Grâce à sa présence stratégique, RIPESS a fait entendre la voix de l’économie sociale et solidaire (ESS) dans les principaux forums de débat, de plaidoyer et de coordination, réaffirmant son engagement en faveur d’une architecture financière mondiale plus juste, plus inclusive et centrée sur l’humain.

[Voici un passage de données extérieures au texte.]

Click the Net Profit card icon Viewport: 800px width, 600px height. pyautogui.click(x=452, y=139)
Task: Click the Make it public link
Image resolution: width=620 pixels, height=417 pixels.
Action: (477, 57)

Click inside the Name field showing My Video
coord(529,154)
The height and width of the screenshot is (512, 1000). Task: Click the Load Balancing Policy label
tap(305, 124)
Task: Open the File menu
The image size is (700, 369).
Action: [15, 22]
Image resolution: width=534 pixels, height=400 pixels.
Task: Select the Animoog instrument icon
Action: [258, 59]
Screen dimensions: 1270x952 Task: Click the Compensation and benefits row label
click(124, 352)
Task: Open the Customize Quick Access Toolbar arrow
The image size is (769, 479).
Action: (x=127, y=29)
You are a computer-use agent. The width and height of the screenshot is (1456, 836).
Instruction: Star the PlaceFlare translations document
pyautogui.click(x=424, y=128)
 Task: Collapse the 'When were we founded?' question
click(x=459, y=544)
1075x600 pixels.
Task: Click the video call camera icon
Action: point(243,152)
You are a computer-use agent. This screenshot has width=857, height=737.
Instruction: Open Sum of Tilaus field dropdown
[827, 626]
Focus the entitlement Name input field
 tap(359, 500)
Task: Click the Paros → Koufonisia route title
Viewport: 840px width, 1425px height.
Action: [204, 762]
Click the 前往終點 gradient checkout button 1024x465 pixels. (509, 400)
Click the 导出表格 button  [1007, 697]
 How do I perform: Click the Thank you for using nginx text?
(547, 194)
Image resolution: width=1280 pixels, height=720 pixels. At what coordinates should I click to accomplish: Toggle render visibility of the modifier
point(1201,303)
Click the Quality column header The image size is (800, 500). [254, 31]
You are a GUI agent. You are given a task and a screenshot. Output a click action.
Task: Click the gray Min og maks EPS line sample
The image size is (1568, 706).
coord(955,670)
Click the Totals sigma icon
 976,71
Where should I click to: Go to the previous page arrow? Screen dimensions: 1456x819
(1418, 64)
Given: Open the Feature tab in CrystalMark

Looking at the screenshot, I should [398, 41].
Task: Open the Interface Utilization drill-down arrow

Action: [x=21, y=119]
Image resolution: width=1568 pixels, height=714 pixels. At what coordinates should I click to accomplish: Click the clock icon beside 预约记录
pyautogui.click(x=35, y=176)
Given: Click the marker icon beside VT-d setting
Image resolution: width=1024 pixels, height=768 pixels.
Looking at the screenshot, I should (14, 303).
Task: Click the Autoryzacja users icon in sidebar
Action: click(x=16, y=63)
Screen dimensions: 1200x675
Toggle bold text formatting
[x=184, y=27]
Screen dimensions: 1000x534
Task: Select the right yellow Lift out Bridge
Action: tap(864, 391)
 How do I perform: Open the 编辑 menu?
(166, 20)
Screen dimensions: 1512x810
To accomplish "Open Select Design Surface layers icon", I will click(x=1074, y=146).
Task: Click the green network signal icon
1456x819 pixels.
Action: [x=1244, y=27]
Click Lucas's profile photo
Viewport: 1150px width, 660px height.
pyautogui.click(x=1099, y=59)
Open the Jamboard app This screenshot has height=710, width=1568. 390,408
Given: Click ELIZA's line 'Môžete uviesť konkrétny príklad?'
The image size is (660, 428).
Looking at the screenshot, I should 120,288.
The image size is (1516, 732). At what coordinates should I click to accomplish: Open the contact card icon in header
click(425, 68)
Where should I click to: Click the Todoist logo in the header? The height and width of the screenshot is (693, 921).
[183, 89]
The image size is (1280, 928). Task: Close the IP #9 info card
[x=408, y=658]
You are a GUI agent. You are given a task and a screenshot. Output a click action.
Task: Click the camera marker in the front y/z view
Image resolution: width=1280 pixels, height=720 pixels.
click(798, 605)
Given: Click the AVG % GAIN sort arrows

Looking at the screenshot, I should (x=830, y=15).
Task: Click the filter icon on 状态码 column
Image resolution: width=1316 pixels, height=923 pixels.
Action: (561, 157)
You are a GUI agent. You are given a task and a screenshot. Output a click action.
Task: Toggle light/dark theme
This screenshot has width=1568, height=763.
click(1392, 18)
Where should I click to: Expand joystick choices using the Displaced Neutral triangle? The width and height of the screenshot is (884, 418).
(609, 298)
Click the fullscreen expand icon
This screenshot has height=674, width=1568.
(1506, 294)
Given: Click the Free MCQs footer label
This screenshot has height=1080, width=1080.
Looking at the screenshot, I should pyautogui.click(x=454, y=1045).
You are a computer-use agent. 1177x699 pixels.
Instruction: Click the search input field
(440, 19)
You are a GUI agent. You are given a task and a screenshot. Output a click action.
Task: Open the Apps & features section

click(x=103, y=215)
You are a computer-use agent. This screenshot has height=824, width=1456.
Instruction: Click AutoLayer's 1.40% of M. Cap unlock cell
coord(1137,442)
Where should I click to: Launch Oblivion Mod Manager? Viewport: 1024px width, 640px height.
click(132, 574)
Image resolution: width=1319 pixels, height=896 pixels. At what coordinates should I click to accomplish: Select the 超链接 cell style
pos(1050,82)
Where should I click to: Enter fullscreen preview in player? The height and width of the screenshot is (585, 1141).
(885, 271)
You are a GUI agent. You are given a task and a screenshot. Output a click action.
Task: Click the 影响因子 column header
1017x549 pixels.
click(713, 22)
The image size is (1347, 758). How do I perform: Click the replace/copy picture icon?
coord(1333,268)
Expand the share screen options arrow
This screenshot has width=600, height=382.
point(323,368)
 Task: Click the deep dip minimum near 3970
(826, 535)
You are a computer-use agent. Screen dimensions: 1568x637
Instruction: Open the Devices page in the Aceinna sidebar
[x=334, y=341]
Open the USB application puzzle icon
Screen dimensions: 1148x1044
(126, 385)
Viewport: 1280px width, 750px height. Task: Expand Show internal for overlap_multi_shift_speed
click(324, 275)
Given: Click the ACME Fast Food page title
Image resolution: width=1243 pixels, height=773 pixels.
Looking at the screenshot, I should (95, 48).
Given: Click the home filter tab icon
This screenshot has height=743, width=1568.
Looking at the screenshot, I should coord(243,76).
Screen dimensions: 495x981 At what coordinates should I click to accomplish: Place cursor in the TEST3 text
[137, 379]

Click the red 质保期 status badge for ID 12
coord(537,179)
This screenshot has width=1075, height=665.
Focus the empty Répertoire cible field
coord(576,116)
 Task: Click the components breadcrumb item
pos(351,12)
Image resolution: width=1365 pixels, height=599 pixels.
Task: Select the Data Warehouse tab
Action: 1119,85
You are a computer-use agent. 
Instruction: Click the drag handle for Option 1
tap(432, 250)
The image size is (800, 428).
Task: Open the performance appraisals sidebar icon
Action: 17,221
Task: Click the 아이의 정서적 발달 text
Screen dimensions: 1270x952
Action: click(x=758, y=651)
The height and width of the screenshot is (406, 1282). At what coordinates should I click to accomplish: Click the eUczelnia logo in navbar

Cet événement parallèle, coorganisé par RIPESS, le Fonds mondial pour le développement des villes (FMDV) et l’UNTFSSE, a bénéficié de la collaboration du ministère du Travail et de l’Économie sociale d’Espagne, de l’Unité solidaire, rattachée au ministère du Travail de la Colombie, et du Réseau ibéro-américain de gouvernements pour la promotion de l’économie sociale et solidaire (RIFESS). La session a été ouverte par un accueil chaleureux de Mme SimelEsim, Chef de l’Unité Coopératives et Économie Sociale et Solidaire de l’OIT, et présidente de l’UNTFSSE. Mme Esim a présenté les principales recommandations du document de politiques de l’UNTFSSE pour la FfD4 : « Financement du développement : libérer le potentiel de l’économie sociale et solidaire». La première table ronde, modérée par Mme Sandra Moreno Cadena, secrétaire exécutive de RIPESS Intercontinental, a ensuite suivi. Mme María AmparoMerino Segovia, Secrétaire d’État à l’Économie sociale d’Espagne, a ensuite souligné l’importance de mettre en œuvre des politiques publiques multifacettes pour promouvoir l’économie sociale, ainsi que la nécessité d’entreprendre des réformes fiscales à l’échelle mondiale. Pour sa part, M. Alioune Dione, Ministre de la Microfinance et de l’Économie Sociale et Solidaire du Sénégal, a abordé le thème « Financement responsable et authentique pour lutter contre la pauvreté et l’exclusion : l’ESS comme solution et meilleure alternative pour atteindre les ODD». Dans son intervention, il a souligné le potentiel de l’ESS dans l’agenda du développement et le rôle de premier plan du Sénégal. Enfin, M. Mauricio Rodríguez, directeur national de l’Unité administrative spéciale des organisations solidaires de Colombie, a présenté une analyse convaincante sur la manière de faire progresser le financement de l’ESS et de renforcer les alliances pour construire des économies résilientes et capables de réagir.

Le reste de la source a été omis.